Campbell berjalan ke dalam tanpa basa-basi. Aku dan Jesse tetap menunggu di dalam taksi.

"Mau permen?"

Aku menerima sodorannya. 

Jesse tengah membaca buku, entah buku apa. Dia suka sekali membaca sesuatu. Sebenarnya aku juga, tapi aku suka membaca cerita kisah cinta klise yang dihadirkan dengan ending yang bahagia. Sedangkan Jesse, aku menengokkan kepala, mencoba membaca beberapa baris kata yang tertulis disana. Mereka menarik paksa kedua tangan gadis itu dari dua arah berlawanan dengan perlahan, lalu gadis itu— sudah cukup! Aku bisa menebak kalimat yang akan terjadi selanjutnya. 

Gila. Selera bacaan Jesse memang betulan gila. 

Saat aku menoleh ke arah jendela taksi, aku melihat Campbell yang sudah keluar dari toko sambil menenteng kantong plastik.

Saat itu, aku mendengar suara Jesse berbicara.

"Dia tak pernah lupa."

***

Kesan pertama saat pertama kali aku turun dari taksi adalah, biasa saja. Rumah Ny. Wanes benar-benar biasa. Sama seperti rumah-rumah lain. Yang sedikit mengganjal, hanya karena rumah ini letaknya sedikit lebih jauh dari pemukiman lain. Hanya itu saja, dan sebetulnya tidak terlalu jauh, bisa dibilang masih cukup masuk akal.

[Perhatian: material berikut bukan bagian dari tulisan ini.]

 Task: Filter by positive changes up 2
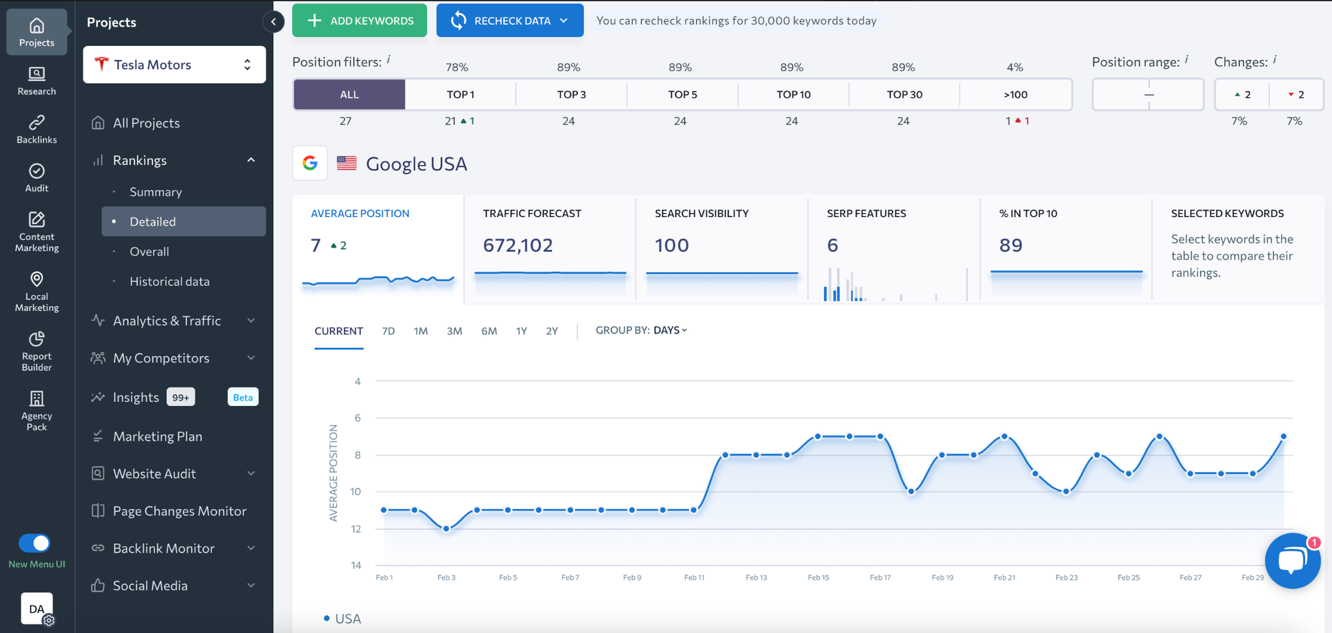pyautogui.click(x=1242, y=95)
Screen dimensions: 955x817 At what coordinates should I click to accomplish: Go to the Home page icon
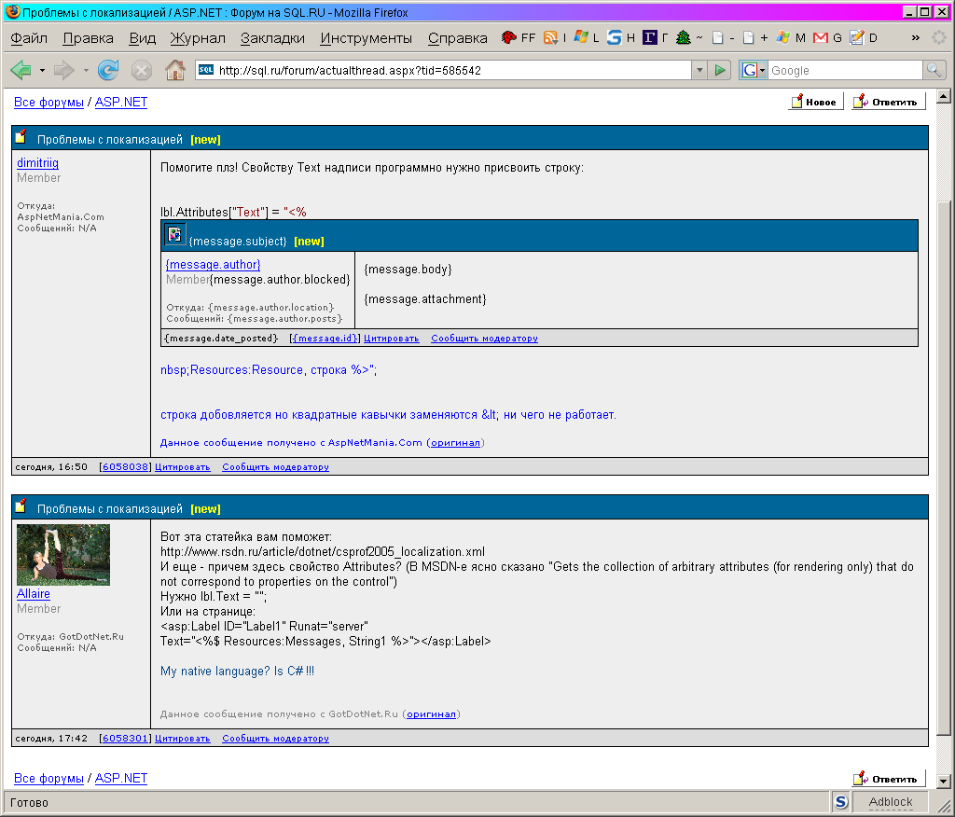[174, 70]
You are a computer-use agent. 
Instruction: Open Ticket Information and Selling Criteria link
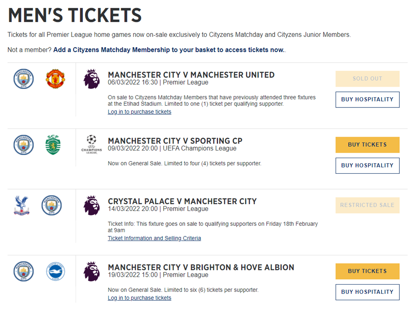(x=154, y=238)
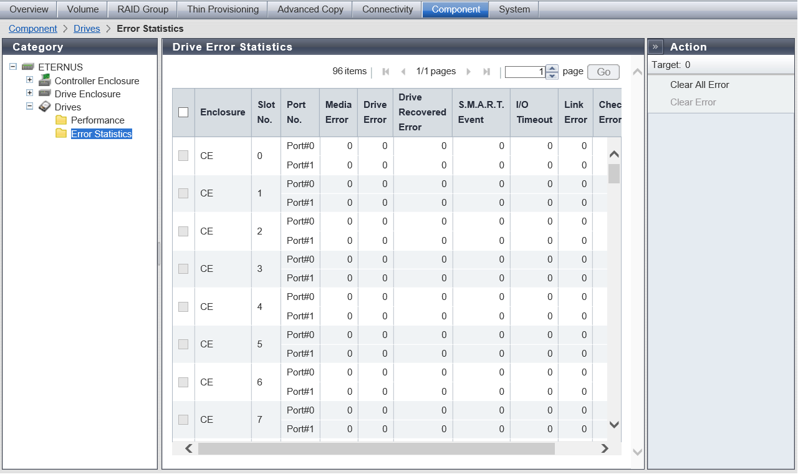This screenshot has height=474, width=798.
Task: Go to first page of results
Action: (x=386, y=72)
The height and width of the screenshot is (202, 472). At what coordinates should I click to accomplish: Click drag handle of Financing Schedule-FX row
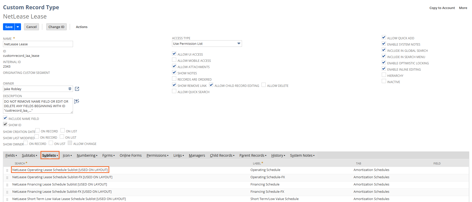(x=7, y=192)

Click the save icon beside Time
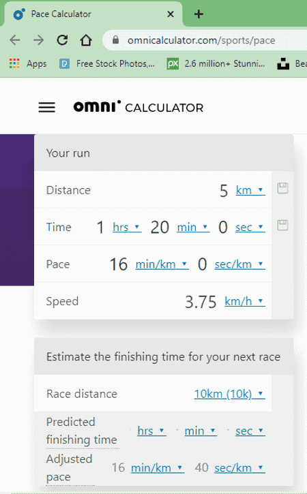coord(282,226)
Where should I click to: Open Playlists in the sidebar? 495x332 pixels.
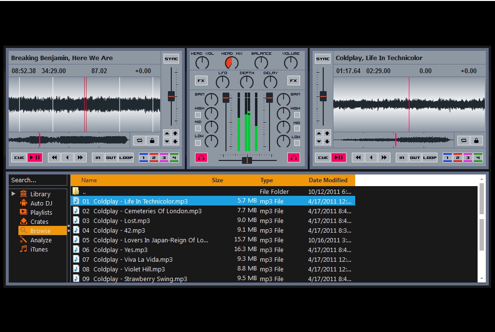41,212
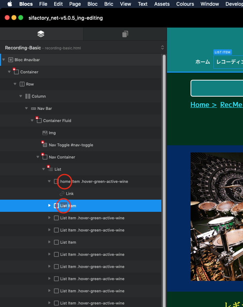Open the Bric menu

tap(108, 4)
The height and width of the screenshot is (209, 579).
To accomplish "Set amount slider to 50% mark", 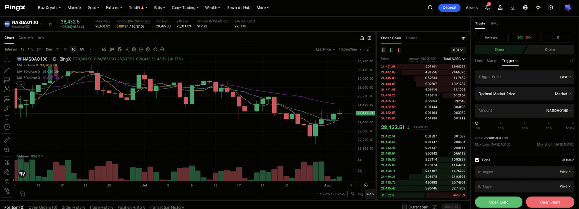I will (x=525, y=123).

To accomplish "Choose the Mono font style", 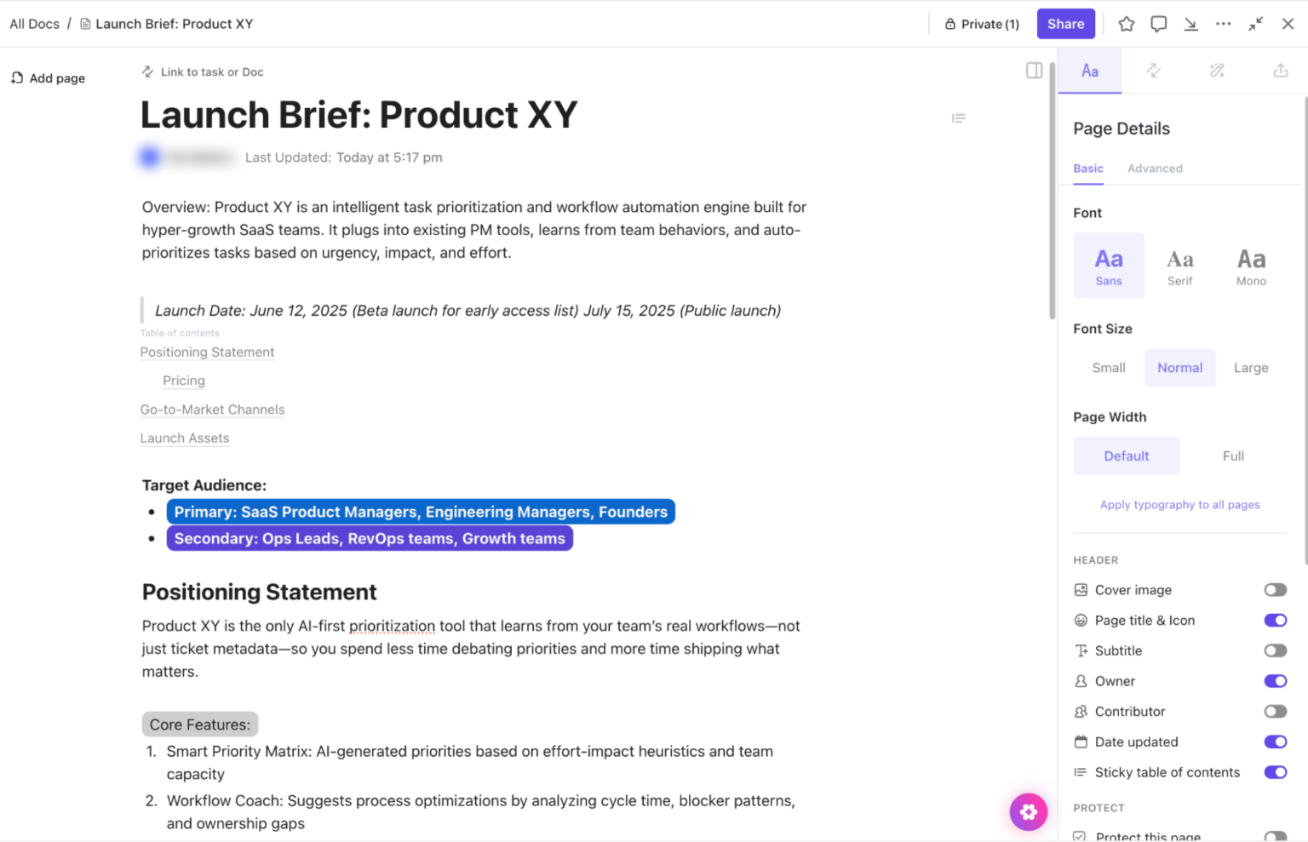I will click(x=1251, y=265).
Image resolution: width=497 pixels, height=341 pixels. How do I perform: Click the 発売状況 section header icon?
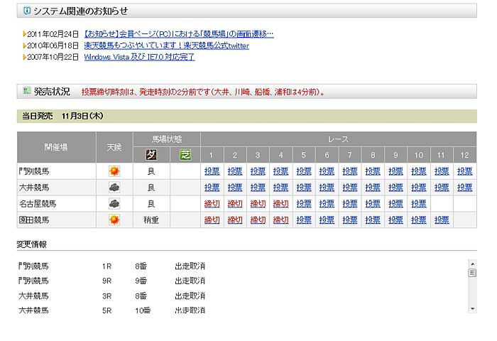[x=27, y=92]
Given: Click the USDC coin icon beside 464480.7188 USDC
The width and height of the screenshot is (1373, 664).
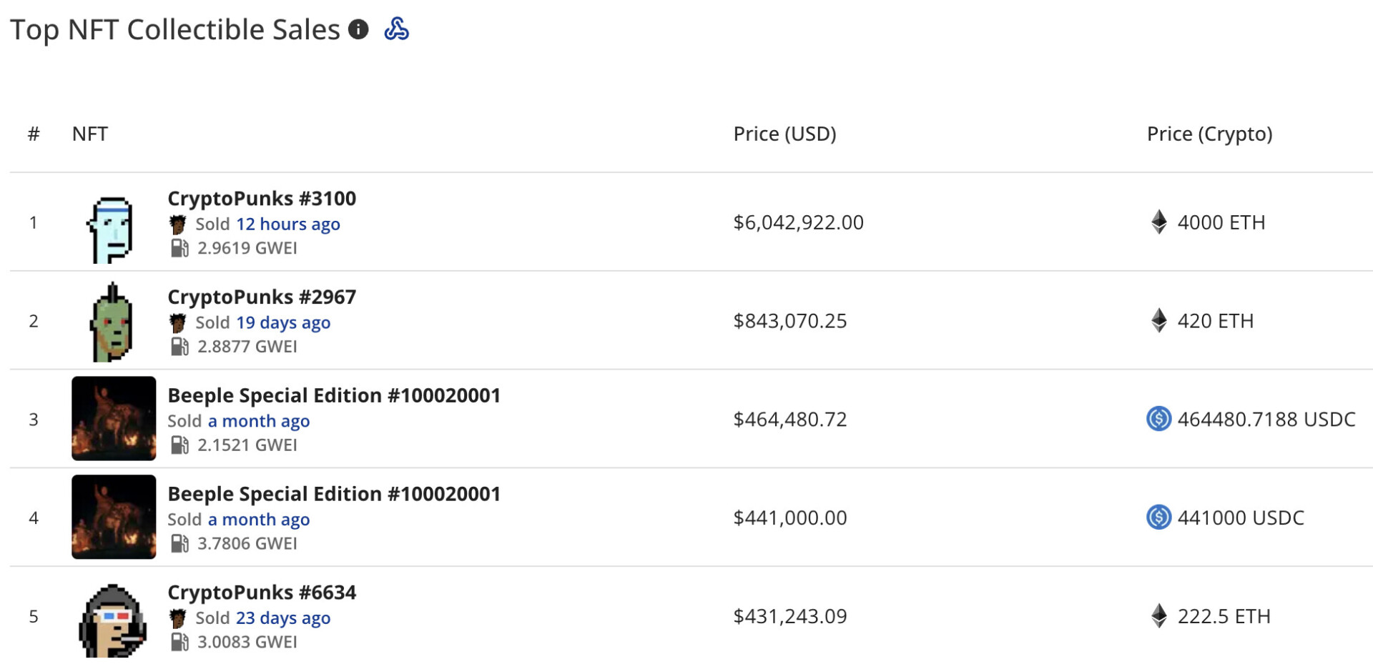Looking at the screenshot, I should point(1158,419).
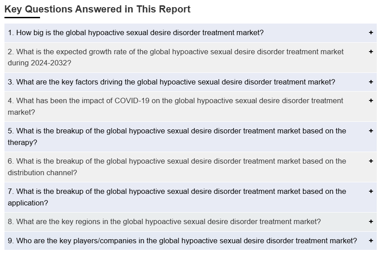Expand question 3 about key driving factors

coord(171,82)
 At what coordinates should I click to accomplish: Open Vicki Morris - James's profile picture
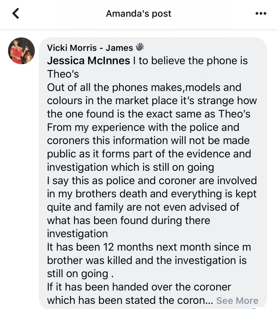point(21,51)
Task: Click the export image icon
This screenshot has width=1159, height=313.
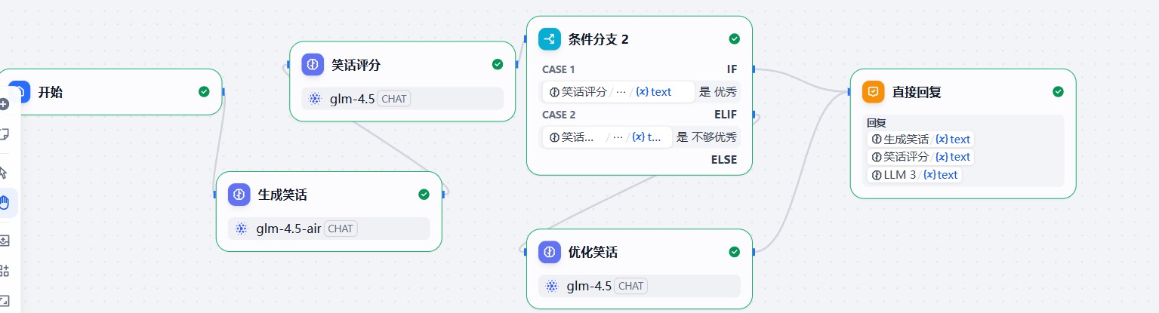Action: [5, 241]
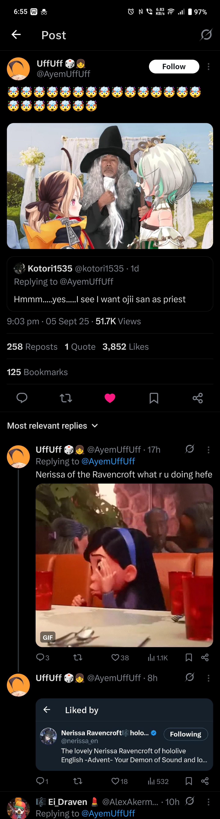Bookmark the main post
The image size is (220, 819).
pyautogui.click(x=154, y=398)
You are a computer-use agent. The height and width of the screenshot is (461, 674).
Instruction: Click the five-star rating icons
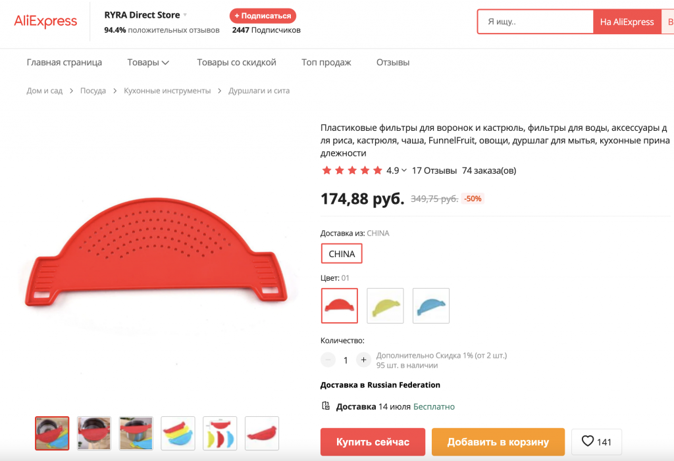click(351, 171)
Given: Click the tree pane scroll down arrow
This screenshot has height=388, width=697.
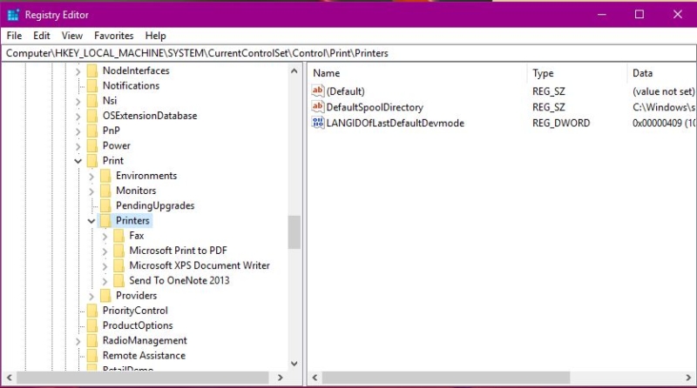Looking at the screenshot, I should (294, 363).
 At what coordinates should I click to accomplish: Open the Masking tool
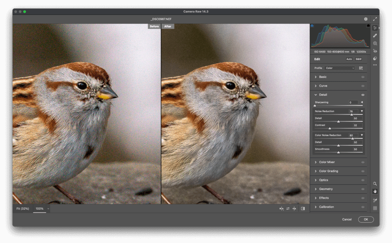click(x=375, y=44)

Kami berjalan menuju depan pagar besi yang bercat coklat kayu. Campbell langsung mendentingkan lonceng bel, menunggu jawaban. Beberapa saat kemudian, wanita dengan pakaian kasual datang menyambut dengan senyuman ramah. Dia memiliki kulit seputih salju, rambut bob pirang yang terlihat sangat terawat, jari-jemari rampingnya membuatku dilanda rasa iri, dan yang paling membuatku terkesan adalah lekukan tubuhnya yang sangat bagus, idaman semua perempuan saat ini. Aku tahu kalau dia adalah Ny. Wanes, Campbell sudah menceritakan beberapa hal kepadaku dan Jesse tentang klien kami kali ini.